Don Boudreaux’s open letter to Ben Bernanke reminds me how badly I overestimated my former teacher’s practical wisdom:

Dear Mr Bernanke:

I had to down an extra mug of coffee this morning to be certain that I read your op-ed in today’s Washington Post
correctly.  Sure enough, you claim to be worried about a recent
House-committee vote to, as you say, “repeal a 1978 provision that was
intended to protect monetary policy from short-term political
influence.”

Ummm….  What guided Fed “policy” over the past couple of years if not short-term political influence?

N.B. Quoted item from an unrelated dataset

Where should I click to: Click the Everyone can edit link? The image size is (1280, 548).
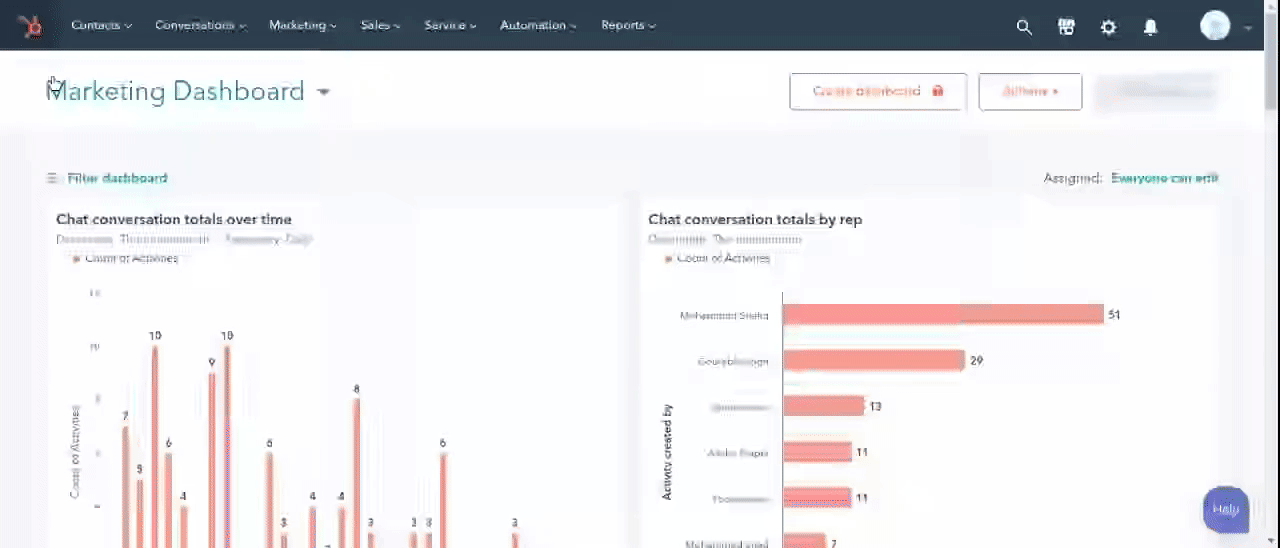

Working hand-in-glove with the political branches, you now have the
Fed performing activities – such as direct lending to what, in an April 2009 speech, you called “ultimate borrowers and major investors” – that are utterly outside of the Fed’s traditional role.

[…]

Sorry, Mr. Bernanke, any independence that the Fed might have once
had from “short-term political influence” has already been trampled to
death – chiefly by you.

Several economists I know argue that you have to be in Bernanke’s shoes to understand his conduct.  Back in September of 2008, for example, Mankiw wrote:

I know Ben Bernanke well. Ben is at least as smart as any of the
economists who signed that letter or are complaining on blogs and
editorial pages about the proposed policy. Moreover, Ben is far better
informed than the critics. The Fed staff includes some of the best
policy economists around. In his capacity as Fed chair, Ben understands
the situation, as well as the pros, cons, and feasibility of the
alternative policy options, better than any professor sitting alone in
his office possibly could.

If I were a member of Congress, I
would sit down with Ben, privately, to get his candid view. If he
thinks this is the right thing to do, I would put my qualms aside and
follow his advice.

I don’t write such blank checks to people with power.  Lord Acton had it right:

I cannot accept your canon that we are to judge Pope and King unlike
other men, with a favourable presumption that they did no wrong. If
there is any presumption it is the other way, against the holders of
power, increasing as the power increases. Historic responsibility has
to make up for the want of legal responsibility. Power tends to
corrupt, and absolute power corrupts absolutely. Great men are almost
always bad men…

The life lesson I take away: Acton’s admonition remains true even if you personally know the “great man.”  It should be obvious, but it’s all too easy to forget.